The Multi Agentic Platform for Customer Services is Publicis Sapient’s AWS-based platform for AI-led customer service transformation. The source materials describe it as a purpose-built platform with a pre-built GenAI stack, pre-configured agent catalogs, workflow templates, customer service automation agents, automated LLMOps, and enterprise observability. It is designed to help organizations move from human-heavy contact centers toward orchestrated, always-on service operations.

What customer service use cases does the platform support?

The platform supports common customer service workflows such as ticket deflection, appointment rescheduling, knowledge search, and other resolution-focused interactions. The source materials also describe broader support for customer-to-AI, AI-to-AI, human-to-AI, and hybrid human-AI-human workflows. The goal is to improve self-service, speed resolution, and preserve human involvement where empathy or judgment is needed.

How does Publicis Sapient approach agentic AI on AWS?

Publicis Sapient approaches agentic AI as an operating model, not just a model deployment exercise. The source materials describe agentic systems as autonomous, goal-oriented systems that can reason, plan, use tools, collaborate across workflows, and operate within governance boundaries. Publicis Sapient combines Bodhi, AWS-native services such as Amazon Bedrock and AgentCore, observability, and human-in-the-loop design to help operationalize these systems in production environments.

Which industries are specifically mentioned across the source materials?

The source materials reference a broad set of industries. These include financial services, healthcare and life sciences, retail and consumer products, automotive, travel and hospitality, energy and commodities, public sector, transportation and mobility, media and entertainment, and customer service operations. Publicis Sapient consistently positions its AWS AI offerings as adaptable to industry-specific needs rather than one-size-fits-all.

What measurable business outcomes are mentioned in the source materials?

The source materials mention several specific outcomes. Examples include up to 45% lower content creation costs, an 80% reduction in search response times for a wealth management use case, more than 700 assets created in two months, 60% reuse across brands, production cycles reduced from weeks to days, a more than 900% increase in test drives for a digital showroom, and significant reductions in modernization costs, defects, and cycle times in AI-assisted modernization experiments. These results are presented as examples of what production-scale AI can deliver when tied to real workflows.

What should buyers know before choosing an enterprise AI partner?

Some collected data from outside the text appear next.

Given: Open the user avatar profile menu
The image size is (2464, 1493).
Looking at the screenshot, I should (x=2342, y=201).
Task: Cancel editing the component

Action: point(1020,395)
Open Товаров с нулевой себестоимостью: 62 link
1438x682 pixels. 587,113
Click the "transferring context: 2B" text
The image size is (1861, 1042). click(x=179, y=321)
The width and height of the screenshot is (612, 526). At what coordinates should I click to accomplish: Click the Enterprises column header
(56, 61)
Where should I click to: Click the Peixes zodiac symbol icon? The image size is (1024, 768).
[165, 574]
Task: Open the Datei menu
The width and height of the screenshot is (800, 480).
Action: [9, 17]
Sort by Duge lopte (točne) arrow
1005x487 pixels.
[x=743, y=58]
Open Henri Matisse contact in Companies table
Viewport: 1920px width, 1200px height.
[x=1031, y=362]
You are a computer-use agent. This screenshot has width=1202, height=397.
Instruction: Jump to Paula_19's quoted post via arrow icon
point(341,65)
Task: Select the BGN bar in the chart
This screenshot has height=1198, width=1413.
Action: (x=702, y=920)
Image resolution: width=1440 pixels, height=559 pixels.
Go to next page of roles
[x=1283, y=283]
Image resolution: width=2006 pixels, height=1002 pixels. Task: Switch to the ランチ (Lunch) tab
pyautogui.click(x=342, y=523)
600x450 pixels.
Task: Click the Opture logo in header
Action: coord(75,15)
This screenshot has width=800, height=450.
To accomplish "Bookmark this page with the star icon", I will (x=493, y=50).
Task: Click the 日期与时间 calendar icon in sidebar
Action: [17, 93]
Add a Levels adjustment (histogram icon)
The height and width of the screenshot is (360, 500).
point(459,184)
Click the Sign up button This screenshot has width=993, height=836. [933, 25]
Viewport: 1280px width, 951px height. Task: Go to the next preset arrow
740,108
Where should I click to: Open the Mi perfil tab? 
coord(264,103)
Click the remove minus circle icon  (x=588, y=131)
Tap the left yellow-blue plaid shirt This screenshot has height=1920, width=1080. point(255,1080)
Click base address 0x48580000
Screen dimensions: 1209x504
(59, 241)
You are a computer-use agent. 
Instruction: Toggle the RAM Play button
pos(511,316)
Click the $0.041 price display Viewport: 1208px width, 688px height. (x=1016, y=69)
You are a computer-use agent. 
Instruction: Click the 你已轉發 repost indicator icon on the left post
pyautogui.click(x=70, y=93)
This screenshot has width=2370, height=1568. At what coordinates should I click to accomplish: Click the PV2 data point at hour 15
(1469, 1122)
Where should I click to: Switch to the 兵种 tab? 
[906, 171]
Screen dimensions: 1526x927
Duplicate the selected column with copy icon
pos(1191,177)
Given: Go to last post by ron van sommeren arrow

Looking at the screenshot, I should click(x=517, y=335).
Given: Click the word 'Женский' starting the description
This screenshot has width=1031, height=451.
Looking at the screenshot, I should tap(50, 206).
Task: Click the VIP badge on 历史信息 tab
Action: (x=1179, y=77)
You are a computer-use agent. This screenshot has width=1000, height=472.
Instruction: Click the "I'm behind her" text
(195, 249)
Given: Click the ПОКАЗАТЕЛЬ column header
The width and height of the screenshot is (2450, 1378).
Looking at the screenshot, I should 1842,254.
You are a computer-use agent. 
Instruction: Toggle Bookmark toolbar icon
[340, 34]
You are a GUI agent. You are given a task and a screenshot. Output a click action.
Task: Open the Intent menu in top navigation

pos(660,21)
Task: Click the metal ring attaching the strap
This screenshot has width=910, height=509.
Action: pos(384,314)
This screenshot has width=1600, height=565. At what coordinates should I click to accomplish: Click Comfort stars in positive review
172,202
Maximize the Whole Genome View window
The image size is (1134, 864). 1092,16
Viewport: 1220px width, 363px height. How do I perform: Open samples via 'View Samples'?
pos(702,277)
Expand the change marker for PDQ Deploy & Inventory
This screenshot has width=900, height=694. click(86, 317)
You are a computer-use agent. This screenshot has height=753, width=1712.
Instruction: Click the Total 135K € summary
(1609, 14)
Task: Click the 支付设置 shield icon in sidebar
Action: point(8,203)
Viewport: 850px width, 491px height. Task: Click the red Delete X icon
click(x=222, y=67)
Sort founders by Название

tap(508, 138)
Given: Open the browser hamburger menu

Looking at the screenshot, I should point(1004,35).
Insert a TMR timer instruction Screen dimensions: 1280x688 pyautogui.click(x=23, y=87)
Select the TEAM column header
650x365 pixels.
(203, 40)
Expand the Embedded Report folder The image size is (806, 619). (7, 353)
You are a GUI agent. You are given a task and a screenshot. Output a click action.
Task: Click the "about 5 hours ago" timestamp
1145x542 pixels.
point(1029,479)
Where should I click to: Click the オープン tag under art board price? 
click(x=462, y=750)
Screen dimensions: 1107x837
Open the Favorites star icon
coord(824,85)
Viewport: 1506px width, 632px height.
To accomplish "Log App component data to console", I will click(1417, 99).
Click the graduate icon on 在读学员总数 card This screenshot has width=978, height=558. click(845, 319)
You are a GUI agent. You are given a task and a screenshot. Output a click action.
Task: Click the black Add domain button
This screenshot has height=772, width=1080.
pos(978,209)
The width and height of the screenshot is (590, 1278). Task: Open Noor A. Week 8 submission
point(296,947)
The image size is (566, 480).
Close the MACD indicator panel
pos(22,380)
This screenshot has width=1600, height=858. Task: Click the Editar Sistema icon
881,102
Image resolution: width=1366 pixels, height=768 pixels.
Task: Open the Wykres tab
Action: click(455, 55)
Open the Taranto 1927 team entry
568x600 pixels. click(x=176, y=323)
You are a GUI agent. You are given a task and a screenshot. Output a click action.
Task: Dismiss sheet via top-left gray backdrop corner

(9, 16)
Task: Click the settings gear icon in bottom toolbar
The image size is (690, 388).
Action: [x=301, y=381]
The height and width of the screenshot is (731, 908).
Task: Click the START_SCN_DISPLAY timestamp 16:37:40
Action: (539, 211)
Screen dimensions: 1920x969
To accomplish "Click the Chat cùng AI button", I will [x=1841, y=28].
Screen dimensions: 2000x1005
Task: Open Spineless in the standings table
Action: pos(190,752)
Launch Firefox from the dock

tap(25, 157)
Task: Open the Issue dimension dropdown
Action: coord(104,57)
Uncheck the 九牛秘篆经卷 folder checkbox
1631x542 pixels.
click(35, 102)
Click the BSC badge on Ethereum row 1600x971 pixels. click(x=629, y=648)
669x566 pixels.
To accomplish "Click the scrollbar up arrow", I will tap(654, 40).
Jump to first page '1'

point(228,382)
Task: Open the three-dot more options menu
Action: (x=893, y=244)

Buyers should know that successful enterprise AI depends on more than model access. The source materials consistently stress data readiness, system integration, governance, security, observability, workforce adoption, and a roadmap from pilot to production. Publicis Sapient’s position is that AI works best when it is treated as a business transformation program supported by the right platform, architecture, and operating model.